Reproduce each of the entries that follow, exactly.

◆ **Supplied material**:
+---+

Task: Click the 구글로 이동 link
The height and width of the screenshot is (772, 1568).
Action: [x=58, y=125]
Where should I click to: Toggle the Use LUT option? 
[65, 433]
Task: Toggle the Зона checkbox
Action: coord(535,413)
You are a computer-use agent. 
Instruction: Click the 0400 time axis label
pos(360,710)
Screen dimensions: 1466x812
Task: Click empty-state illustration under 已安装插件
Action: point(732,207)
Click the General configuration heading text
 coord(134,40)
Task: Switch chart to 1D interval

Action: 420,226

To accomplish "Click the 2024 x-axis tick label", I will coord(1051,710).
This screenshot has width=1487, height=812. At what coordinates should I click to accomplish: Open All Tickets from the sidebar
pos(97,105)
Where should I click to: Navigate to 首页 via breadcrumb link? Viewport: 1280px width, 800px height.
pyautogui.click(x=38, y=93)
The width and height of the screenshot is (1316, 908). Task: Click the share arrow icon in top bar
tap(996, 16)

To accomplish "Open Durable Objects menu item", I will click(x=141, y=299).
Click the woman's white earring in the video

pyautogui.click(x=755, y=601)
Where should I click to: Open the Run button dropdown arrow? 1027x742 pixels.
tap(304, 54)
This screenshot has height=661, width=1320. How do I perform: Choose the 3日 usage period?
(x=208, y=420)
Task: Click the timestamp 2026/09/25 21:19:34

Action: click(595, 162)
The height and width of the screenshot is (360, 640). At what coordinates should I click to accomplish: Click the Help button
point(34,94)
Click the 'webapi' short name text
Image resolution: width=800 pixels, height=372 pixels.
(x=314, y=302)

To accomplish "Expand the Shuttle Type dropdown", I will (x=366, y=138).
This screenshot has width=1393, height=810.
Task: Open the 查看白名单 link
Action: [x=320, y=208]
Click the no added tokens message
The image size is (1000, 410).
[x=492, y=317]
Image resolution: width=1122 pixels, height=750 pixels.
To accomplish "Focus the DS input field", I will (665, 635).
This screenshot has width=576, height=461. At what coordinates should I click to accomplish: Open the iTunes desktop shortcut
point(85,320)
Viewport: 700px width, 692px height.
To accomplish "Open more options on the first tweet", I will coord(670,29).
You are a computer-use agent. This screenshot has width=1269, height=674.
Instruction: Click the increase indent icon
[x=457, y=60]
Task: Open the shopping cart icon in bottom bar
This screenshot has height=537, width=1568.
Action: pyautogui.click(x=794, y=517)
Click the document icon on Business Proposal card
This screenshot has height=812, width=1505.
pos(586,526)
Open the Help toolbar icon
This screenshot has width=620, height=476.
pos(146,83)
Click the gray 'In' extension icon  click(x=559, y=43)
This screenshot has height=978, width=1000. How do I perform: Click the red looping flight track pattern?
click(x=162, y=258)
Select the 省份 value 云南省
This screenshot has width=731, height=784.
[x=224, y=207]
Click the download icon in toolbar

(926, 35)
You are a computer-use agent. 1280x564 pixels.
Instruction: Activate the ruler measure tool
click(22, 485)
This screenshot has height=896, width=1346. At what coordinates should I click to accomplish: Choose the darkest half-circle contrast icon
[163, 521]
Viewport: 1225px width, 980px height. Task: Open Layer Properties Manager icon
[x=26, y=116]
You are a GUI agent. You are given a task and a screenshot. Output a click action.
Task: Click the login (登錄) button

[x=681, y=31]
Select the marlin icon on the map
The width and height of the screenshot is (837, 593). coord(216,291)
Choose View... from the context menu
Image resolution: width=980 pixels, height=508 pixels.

+---+

◆ **Written solution**:
Task: Click the 구글로 이동 link
The height and width of the screenshot is (772, 1568).
Action: [x=58, y=125]
Where should I click to: Toggle the Use LUT option? 
[65, 433]
Task: Toggle the Зона checkbox
Action: coord(535,413)
You are a computer-use agent. 
Instruction: Click the 0400 time axis label
pos(360,710)
Screen dimensions: 1466x812
Task: Click empty-state illustration under 已安装插件
Action: point(732,207)
Click the General configuration heading text
 coord(134,40)
Task: Switch chart to 1D interval

Action: 420,226

To accomplish "Click the 2024 x-axis tick label", I will coord(1051,710).
This screenshot has width=1487, height=812. At what coordinates should I click to accomplish: Open All Tickets from the sidebar
pos(97,105)
Where should I click to: Navigate to 首页 via breadcrumb link? Viewport: 1280px width, 800px height.
pyautogui.click(x=38, y=93)
The width and height of the screenshot is (1316, 908). Task: Click the share arrow icon in top bar
tap(996, 16)

To accomplish "Open Durable Objects menu item", I will click(x=141, y=299).
Click the woman's white earring in the video

pyautogui.click(x=755, y=601)
Where should I click to: Open the Run button dropdown arrow? 1027x742 pixels.
tap(304, 54)
This screenshot has height=661, width=1320. How do I perform: Choose the 3日 usage period?
(x=208, y=420)
Task: Click the timestamp 2026/09/25 21:19:34

Action: click(595, 162)
The height and width of the screenshot is (360, 640). At what coordinates should I click to accomplish: Click the Help button
point(34,94)
Click the 'webapi' short name text
Image resolution: width=800 pixels, height=372 pixels.
(x=314, y=302)

To accomplish "Expand the Shuttle Type dropdown", I will (x=366, y=138).
This screenshot has width=1393, height=810.
Task: Open the 查看白名单 link
Action: [x=320, y=208]
Click the no added tokens message
The image size is (1000, 410).
[x=492, y=317]
Image resolution: width=1122 pixels, height=750 pixels.
To accomplish "Focus the DS input field", I will (665, 635).
This screenshot has width=576, height=461. At what coordinates should I click to accomplish: Open the iTunes desktop shortcut
point(85,320)
Viewport: 700px width, 692px height.
To accomplish "Open more options on the first tweet", I will coord(670,29).
You are a computer-use agent. This screenshot has width=1269, height=674.
Instruction: Click the increase indent icon
[x=457, y=60]
Task: Open the shopping cart icon in bottom bar
This screenshot has height=537, width=1568.
Action: pyautogui.click(x=794, y=517)
Click the document icon on Business Proposal card
This screenshot has height=812, width=1505.
pos(586,526)
Open the Help toolbar icon
This screenshot has width=620, height=476.
pos(146,83)
Click the gray 'In' extension icon  click(x=559, y=43)
This screenshot has height=978, width=1000. How do I perform: Click the red looping flight track pattern?
click(x=162, y=258)
Select the 省份 value 云南省
This screenshot has width=731, height=784.
[x=224, y=207]
Click the download icon in toolbar

(926, 35)
You are a computer-use agent. 1280x564 pixels.
Instruction: Activate the ruler measure tool
click(22, 485)
This screenshot has height=896, width=1346. At what coordinates should I click to accomplish: Choose the darkest half-circle contrast icon
[163, 521]
Viewport: 1225px width, 980px height. Task: Open Layer Properties Manager icon
[x=26, y=116]
You are a GUI agent. You are given a task and a screenshot. Output a click action.
Task: Click the login (登錄) button

[x=681, y=31]
Select the marlin icon on the map
The width and height of the screenshot is (837, 593). coord(216,291)
Choose View... from the context menu
Image resolution: width=980 pixels, height=508 pixels.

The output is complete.